La hipótesis más citada en la cobertura sobre el caso, y la que orienta buena parte de la literatura de sportswashing, es que la gestión de reputación y el compromiso de audiencia bastan para explicar por qué los actores recurren al deporte como herramienta política. Este texto pone a prueba esa hipótesis contra dos explicaciones rivales que la propia literatura sugiere, pero rara vez compara de forma explícita: que lo que hubo fue una afinidad personal genuina entre Trump y las principales figuras de UFC, no una estrategia calculada de imagen; y que el factor decisivo no fue el deporte en sí, sino el acceso a los medios alternativos (podcasts, YouTube) que el ecosistema de UFC domina, haciendo del MMA algo incidental al mecanismo real.
La contribución de este texto es doble. Primero, reconstruye la línea de tiempo verificada de la alianza Trump-UFC entre 2024 y la elección, con fuente primaria o de prensa de referencia por evento, corrigiendo cifras que circulan de forma imprecisa en la cobertura popular sobre el caso (el vuelco del voto joven masculino, los ingresos de UFC, la base de datos demográficos de los aficionados al MMA). Segundo, pone a prueba tres hipótesis en competencia sobre por qué esa alianza funcionó, en lugar de asumir la explicación del sportswashing como autoevidente.
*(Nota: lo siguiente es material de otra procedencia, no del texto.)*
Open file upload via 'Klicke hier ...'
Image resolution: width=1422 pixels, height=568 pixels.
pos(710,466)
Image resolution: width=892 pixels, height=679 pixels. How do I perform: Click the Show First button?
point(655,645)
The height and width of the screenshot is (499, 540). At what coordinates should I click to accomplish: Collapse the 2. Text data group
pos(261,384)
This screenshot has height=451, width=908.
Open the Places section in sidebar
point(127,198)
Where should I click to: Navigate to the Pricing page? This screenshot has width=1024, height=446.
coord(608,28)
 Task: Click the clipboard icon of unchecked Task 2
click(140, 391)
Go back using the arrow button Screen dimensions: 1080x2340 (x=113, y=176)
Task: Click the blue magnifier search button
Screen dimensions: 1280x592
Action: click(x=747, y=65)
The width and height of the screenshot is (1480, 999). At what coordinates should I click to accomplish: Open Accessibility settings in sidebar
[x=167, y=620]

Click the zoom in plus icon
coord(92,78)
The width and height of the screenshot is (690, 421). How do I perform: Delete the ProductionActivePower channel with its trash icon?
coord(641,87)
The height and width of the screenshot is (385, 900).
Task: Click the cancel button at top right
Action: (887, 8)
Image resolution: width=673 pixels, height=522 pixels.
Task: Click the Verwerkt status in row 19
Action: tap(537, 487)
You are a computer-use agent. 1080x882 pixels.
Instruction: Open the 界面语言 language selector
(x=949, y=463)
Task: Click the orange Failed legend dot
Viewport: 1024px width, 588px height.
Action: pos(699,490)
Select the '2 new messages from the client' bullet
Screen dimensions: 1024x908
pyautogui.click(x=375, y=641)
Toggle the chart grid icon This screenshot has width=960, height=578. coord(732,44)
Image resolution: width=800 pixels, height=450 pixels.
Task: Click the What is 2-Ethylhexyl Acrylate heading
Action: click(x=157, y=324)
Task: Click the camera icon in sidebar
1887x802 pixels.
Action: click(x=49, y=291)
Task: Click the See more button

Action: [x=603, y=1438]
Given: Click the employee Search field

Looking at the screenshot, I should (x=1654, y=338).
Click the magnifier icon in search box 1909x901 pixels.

El texto sigue en nueve secciones. La sección 2 revisa la literatura de soft power, sportswashing y diplomacia deportiva, y ubica el vacío que motiva este texto: la casi ausencia de estudios sobre sportswashing en contextos democráticos. La sección 3 formula el marco teórico y las tres hipótesis en competencia. La sección 4 declara el diseño de investigación. La sección 5 presenta la línea de tiempo verificada de la alianza Trump-UFC. La sección 6 presenta los datos de realineamiento electoral y de superposición demográfica entre los aficionados de UFC y los votantes de Trump. La sección 7 pone a prueba las tres hipótesis contra la evidencia. La sección 8 extrae implicaciones para campañas, plataformas y organizaciones deportivas. La sección 9 declara las limitaciones del texto, y la sección 10 concluye.